The Double-Sized Puzzle Piece
u/gruven_reuven finished a 500-piece Ravensburger puzzle called “Boreal” and noticed something strange. One piece was twice the size it should be. A manufacturing quirk that somehow made it past quality control and into the completed image without anyone noticing until the puzzle was done. This one earned an easy rating, but finding a single wrong piece among 499 correct ones is harder than it sounds.

Answer: Look dead center at the snow leopard’s ribs where the oversized piece sits in plain sight.
The Single Deer in the Winter Woods
u/jamesy223 posted a winter woodland scene and challenged people to find a single deer hiding among the bare trees. The muted browns of late autumn leaves, the gray bark, and the patches of melting snow create a palette that swallows a deer whole. Most people scan the obvious gaps between trees. And come up empty because they’re looking for a full silhouette when only fragments are visible. Deer instinctively position themselves where their outline breaks against vertical lines, and this one picked the perfect spot.

Answer: Look at the right side of the image, slightly higher than the midway point. A thin dark branch runs perpendicular to the two parallel trees on the right edge and intersects the deer.
Read More: Challenge: Find the Hidden Cat in This Crowd of People
The Bread Tie That Broke Everyone
u/johnoleary earned an expert difficulty rating for a photo of their kitchen counter, and the comments section quickly turned into a support group. The granite surface is a chaos of black, white, and gray speckles that turns a tiny bread tie into a needle in a haystack. One commenter admitted they couldn’t find it even after reading explanations of where it was. Which says everything about how well the pattern works. Granite countertops weren’t designed as camouflage. But try telling that to anyone who’s lost a twist tie, a pill, or a piece of jewelry on one.

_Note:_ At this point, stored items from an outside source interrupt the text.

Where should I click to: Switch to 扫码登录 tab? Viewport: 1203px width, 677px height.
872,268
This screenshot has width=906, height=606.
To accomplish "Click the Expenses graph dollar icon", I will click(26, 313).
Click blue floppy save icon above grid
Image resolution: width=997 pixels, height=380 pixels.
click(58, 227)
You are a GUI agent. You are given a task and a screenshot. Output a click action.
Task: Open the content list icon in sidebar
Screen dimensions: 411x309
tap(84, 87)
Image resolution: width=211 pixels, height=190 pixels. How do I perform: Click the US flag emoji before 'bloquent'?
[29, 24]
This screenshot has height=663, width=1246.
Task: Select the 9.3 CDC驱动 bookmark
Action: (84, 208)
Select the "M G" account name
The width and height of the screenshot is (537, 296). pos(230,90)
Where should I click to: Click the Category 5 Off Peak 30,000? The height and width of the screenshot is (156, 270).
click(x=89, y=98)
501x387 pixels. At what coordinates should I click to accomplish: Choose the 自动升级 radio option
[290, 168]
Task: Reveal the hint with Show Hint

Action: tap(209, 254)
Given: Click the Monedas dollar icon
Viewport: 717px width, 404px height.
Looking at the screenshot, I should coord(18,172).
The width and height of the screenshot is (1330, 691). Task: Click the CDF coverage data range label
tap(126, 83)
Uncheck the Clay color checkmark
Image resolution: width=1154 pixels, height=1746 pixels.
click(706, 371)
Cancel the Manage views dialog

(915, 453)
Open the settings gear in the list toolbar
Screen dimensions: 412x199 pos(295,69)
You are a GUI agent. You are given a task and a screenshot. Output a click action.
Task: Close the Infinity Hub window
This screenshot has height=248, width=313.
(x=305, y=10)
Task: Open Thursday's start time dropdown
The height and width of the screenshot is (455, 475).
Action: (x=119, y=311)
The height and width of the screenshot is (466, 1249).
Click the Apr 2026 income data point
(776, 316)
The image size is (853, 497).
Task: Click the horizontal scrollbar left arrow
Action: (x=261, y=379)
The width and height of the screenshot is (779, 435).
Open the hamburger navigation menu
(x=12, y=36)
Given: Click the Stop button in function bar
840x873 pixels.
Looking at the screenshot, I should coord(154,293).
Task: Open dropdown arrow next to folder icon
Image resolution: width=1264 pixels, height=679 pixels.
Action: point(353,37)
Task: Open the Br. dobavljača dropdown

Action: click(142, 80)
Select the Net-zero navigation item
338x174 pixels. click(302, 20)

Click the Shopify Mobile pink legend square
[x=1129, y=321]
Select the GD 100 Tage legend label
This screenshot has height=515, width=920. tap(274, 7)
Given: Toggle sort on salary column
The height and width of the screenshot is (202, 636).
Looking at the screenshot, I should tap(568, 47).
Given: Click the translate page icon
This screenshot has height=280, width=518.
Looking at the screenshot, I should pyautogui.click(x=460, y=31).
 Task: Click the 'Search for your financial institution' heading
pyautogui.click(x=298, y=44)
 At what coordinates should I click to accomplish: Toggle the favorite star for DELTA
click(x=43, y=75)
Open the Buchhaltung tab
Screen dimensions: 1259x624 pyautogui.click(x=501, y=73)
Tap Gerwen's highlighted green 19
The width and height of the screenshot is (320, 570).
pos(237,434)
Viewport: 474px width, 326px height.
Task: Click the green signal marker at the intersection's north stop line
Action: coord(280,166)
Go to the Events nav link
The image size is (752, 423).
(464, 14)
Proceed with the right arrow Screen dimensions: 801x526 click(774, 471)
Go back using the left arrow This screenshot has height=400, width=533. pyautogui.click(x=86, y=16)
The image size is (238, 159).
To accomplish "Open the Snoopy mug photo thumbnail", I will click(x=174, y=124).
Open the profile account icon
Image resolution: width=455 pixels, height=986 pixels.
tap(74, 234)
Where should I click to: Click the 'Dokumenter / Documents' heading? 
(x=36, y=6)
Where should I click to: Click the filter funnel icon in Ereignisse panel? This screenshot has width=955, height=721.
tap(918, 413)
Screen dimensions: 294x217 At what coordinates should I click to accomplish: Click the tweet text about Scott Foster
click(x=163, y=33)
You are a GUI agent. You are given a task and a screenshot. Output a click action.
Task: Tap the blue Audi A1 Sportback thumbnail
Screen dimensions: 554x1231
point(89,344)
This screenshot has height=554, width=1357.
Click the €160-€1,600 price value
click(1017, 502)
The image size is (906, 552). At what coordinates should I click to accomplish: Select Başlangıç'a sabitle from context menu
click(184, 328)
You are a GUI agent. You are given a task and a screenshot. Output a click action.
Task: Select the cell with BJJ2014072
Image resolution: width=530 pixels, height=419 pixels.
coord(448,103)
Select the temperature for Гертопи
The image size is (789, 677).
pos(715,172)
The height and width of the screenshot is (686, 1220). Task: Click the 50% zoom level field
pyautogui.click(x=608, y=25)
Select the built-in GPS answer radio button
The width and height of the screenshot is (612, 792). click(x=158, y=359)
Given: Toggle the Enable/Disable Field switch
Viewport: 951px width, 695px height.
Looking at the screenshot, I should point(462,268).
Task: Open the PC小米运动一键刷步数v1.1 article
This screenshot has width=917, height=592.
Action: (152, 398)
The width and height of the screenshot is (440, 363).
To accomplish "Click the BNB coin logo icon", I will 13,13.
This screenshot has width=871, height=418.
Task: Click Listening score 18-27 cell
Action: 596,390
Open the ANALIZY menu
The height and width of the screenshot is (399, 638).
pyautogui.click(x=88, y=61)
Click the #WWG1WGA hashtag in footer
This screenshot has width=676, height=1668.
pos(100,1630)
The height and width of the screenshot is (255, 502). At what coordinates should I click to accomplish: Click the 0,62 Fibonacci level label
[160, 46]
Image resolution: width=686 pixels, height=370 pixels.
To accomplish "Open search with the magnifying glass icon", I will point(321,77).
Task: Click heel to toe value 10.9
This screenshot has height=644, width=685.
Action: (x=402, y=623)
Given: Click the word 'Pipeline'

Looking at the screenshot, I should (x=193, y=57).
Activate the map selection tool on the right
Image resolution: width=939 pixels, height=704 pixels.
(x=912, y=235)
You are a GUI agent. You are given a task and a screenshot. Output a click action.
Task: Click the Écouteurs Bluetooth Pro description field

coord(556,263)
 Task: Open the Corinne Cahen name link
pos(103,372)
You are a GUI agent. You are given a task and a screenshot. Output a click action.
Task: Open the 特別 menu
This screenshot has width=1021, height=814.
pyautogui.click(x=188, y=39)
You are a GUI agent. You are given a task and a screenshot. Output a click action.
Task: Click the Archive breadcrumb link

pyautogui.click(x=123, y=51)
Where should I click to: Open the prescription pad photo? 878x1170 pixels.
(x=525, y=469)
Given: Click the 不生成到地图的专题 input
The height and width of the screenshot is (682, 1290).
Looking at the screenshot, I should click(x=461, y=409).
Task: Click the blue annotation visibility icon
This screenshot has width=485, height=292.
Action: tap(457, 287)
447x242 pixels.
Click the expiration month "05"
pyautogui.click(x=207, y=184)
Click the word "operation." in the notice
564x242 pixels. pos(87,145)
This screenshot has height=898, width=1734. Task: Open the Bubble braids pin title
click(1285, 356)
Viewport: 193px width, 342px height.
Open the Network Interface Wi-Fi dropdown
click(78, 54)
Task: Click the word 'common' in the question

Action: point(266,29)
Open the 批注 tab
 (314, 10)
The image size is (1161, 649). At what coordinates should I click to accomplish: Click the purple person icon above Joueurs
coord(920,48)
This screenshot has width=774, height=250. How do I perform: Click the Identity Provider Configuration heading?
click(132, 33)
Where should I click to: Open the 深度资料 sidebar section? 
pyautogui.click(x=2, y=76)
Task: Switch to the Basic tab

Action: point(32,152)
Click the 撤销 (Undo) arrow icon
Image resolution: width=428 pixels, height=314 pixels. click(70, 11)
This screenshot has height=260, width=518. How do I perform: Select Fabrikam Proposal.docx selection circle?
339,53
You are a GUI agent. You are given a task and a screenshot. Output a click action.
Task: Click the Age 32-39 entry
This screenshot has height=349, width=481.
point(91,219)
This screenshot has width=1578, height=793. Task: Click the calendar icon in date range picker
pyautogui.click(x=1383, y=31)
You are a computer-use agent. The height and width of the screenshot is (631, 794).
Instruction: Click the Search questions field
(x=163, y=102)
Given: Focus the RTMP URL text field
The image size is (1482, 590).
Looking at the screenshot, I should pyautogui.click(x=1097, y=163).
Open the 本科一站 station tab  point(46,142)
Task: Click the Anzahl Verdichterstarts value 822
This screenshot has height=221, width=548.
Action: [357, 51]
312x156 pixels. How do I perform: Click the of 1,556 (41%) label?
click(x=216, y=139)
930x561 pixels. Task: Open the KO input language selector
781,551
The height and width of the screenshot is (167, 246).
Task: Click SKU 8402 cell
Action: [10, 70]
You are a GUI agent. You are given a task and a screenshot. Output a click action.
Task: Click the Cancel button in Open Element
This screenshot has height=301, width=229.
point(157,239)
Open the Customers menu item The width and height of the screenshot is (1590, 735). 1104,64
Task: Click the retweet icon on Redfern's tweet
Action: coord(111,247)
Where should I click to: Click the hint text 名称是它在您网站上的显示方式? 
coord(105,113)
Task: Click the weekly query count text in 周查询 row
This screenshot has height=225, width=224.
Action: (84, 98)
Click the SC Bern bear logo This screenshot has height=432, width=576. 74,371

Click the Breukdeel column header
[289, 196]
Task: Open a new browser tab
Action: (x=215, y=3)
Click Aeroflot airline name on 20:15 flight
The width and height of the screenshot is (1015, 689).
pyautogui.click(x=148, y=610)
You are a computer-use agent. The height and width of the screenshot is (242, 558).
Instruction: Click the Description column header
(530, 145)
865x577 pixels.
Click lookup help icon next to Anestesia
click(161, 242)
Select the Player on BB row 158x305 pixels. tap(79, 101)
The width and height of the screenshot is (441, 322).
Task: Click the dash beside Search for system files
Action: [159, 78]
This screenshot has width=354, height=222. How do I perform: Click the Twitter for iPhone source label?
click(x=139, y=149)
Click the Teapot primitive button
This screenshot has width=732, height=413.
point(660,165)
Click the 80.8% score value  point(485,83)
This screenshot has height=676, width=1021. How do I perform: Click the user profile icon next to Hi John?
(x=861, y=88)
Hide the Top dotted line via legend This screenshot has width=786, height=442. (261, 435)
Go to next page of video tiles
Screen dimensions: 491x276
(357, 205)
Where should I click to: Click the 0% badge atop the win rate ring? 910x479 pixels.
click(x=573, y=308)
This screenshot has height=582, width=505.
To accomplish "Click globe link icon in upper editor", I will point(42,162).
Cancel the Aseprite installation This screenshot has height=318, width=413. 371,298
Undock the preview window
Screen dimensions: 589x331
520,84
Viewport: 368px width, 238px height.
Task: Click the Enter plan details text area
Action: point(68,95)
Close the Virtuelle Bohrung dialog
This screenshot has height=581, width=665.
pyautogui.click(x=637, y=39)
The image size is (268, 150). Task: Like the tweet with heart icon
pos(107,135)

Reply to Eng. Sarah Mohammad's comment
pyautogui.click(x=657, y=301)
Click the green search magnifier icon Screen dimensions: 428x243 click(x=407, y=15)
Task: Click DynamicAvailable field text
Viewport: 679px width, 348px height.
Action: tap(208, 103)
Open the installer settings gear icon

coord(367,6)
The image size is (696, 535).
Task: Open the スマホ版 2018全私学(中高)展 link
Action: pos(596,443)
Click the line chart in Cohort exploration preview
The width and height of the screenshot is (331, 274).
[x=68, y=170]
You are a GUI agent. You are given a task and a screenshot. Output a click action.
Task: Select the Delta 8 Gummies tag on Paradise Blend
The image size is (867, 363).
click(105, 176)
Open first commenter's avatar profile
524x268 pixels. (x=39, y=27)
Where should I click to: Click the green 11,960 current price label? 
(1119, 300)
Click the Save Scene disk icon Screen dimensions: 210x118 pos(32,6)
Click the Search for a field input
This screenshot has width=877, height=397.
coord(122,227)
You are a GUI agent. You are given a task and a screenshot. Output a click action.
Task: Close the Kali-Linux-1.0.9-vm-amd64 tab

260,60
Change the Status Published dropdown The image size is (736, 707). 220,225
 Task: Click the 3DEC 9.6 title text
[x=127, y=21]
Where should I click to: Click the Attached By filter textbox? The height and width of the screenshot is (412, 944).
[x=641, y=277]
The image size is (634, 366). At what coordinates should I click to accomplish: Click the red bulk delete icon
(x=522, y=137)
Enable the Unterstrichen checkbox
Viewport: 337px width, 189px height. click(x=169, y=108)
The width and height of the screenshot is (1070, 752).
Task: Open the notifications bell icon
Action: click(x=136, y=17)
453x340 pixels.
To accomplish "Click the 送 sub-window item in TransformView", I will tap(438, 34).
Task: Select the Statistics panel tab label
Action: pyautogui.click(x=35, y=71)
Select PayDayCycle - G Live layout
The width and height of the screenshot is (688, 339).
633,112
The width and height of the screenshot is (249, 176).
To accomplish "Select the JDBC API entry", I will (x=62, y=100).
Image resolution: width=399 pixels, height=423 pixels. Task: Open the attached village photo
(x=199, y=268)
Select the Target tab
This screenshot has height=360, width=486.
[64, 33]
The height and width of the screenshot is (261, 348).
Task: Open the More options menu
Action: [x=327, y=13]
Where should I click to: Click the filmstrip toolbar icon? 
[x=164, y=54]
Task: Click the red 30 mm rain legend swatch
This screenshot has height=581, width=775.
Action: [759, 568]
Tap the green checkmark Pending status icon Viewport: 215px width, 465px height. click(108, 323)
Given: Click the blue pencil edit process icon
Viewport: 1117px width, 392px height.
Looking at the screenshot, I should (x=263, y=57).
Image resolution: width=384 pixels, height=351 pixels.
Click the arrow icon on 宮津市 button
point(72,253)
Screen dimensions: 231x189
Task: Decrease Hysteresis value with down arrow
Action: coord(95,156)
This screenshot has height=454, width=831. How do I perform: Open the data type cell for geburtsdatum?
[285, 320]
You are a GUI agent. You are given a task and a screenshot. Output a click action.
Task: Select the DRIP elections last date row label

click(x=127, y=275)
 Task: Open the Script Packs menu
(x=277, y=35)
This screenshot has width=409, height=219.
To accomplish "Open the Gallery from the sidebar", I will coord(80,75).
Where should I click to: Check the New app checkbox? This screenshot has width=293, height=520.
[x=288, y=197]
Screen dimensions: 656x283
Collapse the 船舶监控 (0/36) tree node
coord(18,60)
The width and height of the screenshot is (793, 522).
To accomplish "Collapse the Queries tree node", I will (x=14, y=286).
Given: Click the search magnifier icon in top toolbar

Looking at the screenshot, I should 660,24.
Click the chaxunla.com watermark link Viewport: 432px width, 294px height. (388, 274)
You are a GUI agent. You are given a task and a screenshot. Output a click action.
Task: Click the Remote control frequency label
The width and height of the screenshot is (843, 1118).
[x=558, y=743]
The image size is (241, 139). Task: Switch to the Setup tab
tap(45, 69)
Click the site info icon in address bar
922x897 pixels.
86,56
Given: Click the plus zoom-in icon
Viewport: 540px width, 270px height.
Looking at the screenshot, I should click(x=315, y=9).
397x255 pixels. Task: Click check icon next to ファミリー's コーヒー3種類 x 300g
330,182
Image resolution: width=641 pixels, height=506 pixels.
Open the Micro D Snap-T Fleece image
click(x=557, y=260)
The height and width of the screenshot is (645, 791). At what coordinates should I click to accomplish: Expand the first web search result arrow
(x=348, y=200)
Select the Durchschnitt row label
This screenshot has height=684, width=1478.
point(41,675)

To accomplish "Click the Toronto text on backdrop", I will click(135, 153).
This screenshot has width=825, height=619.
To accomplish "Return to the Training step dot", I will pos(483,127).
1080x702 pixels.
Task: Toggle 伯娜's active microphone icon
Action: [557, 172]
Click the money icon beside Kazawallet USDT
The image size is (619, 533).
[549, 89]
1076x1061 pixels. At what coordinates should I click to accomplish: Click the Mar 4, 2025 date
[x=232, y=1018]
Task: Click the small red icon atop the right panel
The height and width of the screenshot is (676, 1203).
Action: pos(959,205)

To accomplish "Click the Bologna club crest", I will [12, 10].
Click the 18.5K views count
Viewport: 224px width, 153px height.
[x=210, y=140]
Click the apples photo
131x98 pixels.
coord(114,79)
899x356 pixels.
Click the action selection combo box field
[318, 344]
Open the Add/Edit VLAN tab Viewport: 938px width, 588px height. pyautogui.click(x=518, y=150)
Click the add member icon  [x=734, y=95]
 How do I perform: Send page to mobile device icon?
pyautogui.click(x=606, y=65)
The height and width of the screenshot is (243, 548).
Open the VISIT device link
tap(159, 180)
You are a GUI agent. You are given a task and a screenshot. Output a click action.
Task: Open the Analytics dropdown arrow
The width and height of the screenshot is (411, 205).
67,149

Answer: Look to the right of the pasta bowl and just above the plate of bread. The tie’s color matches the granite so closely that even knowing the location doesn’t guarantee you’ll see it.
Why These Challenges Work
The human brain processes visual information by looking for edges and contrasts that signal something important. Camouflage works by disrupting both. About 30% of your cerebral cortex is devoted to visual processing. Which means these images put a large portion of your brain to work.
When you spot the hidden subject, your brain releases dopamine, the same chemical tied to pleasure and reward. Psychologists call this the “aha” moment, and it keeps people coming back because the brain craves closure on unfinished problems. That frustration you feel while searching is just the price of admission.